▶ **What needs to be done**:
After finding the line that contains "Screen dimensions: 723x1568", reproduce it and each line below it through the end of the listing, exactly, with nothing added.

▶ **Data provided**:

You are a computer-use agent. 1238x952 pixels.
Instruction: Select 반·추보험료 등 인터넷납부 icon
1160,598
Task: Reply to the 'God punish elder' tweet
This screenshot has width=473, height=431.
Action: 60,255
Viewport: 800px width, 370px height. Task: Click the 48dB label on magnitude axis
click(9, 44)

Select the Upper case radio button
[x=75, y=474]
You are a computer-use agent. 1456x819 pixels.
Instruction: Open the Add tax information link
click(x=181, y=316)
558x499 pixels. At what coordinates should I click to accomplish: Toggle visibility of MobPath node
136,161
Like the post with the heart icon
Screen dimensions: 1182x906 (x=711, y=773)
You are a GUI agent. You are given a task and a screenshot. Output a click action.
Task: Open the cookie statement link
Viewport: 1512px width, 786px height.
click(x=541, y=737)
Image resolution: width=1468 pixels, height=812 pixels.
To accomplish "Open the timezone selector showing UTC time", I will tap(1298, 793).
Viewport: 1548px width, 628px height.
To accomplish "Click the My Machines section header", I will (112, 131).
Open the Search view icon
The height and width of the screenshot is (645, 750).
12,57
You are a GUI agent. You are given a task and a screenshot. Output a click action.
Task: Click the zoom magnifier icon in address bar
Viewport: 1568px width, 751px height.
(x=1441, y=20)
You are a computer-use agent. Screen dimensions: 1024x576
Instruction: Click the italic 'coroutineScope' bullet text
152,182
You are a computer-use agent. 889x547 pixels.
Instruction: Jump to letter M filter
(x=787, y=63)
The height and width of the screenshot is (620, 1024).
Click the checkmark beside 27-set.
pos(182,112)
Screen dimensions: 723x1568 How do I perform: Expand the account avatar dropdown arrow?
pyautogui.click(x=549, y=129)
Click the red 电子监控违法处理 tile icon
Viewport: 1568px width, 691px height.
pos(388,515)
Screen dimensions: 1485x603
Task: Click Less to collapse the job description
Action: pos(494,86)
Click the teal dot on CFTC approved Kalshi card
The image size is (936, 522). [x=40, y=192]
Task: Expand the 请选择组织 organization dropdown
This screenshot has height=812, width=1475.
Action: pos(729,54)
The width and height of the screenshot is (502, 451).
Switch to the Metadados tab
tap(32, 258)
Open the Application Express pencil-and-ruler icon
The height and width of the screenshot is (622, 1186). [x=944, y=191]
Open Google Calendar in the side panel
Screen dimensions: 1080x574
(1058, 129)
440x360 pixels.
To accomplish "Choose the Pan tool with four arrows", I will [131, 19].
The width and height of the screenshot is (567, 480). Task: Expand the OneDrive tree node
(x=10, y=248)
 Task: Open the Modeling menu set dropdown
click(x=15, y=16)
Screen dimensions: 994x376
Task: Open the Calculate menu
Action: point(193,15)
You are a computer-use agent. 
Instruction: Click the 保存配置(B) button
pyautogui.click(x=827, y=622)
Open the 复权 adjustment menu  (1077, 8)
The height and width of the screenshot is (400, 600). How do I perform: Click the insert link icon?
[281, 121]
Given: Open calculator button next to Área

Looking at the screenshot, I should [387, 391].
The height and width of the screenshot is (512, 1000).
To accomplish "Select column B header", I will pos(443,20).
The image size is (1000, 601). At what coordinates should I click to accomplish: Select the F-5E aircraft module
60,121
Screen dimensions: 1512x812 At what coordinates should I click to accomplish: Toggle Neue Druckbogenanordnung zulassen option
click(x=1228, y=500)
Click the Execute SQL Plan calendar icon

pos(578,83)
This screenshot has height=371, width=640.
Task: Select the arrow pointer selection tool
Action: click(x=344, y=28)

▶ **Task response**:
Screen dimensions: 723x1568 How do I perform: Expand the account avatar dropdown arrow?
pyautogui.click(x=549, y=129)
Click the red 电子监控违法处理 tile icon
Viewport: 1568px width, 691px height.
pos(388,515)
Screen dimensions: 1485x603
Task: Click Less to collapse the job description
Action: pos(494,86)
Click the teal dot on CFTC approved Kalshi card
The image size is (936, 522). [x=40, y=192]
Task: Expand the 请选择组织 organization dropdown
This screenshot has height=812, width=1475.
Action: pos(729,54)
The width and height of the screenshot is (502, 451).
Switch to the Metadados tab
tap(32, 258)
Open the Application Express pencil-and-ruler icon
The height and width of the screenshot is (622, 1186). [x=944, y=191]
Open Google Calendar in the side panel
Screen dimensions: 1080x574
(1058, 129)
440x360 pixels.
To accomplish "Choose the Pan tool with four arrows", I will [131, 19].
The width and height of the screenshot is (567, 480). Task: Expand the OneDrive tree node
(x=10, y=248)
 Task: Open the Modeling menu set dropdown
click(x=15, y=16)
Screen dimensions: 994x376
Task: Open the Calculate menu
Action: point(193,15)
You are a computer-use agent. 
Instruction: Click the 保存配置(B) button
pyautogui.click(x=827, y=622)
Open the 复权 adjustment menu  (1077, 8)
The height and width of the screenshot is (400, 600). How do I perform: Click the insert link icon?
[281, 121]
Given: Open calculator button next to Área

Looking at the screenshot, I should [387, 391].
The height and width of the screenshot is (512, 1000).
To accomplish "Select column B header", I will pos(443,20).
The image size is (1000, 601). At what coordinates should I click to accomplish: Select the F-5E aircraft module
60,121
Screen dimensions: 1512x812 At what coordinates should I click to accomplish: Toggle Neue Druckbogenanordnung zulassen option
click(x=1228, y=500)
Click the Execute SQL Plan calendar icon

pos(578,83)
This screenshot has height=371, width=640.
Task: Select the arrow pointer selection tool
Action: click(x=344, y=28)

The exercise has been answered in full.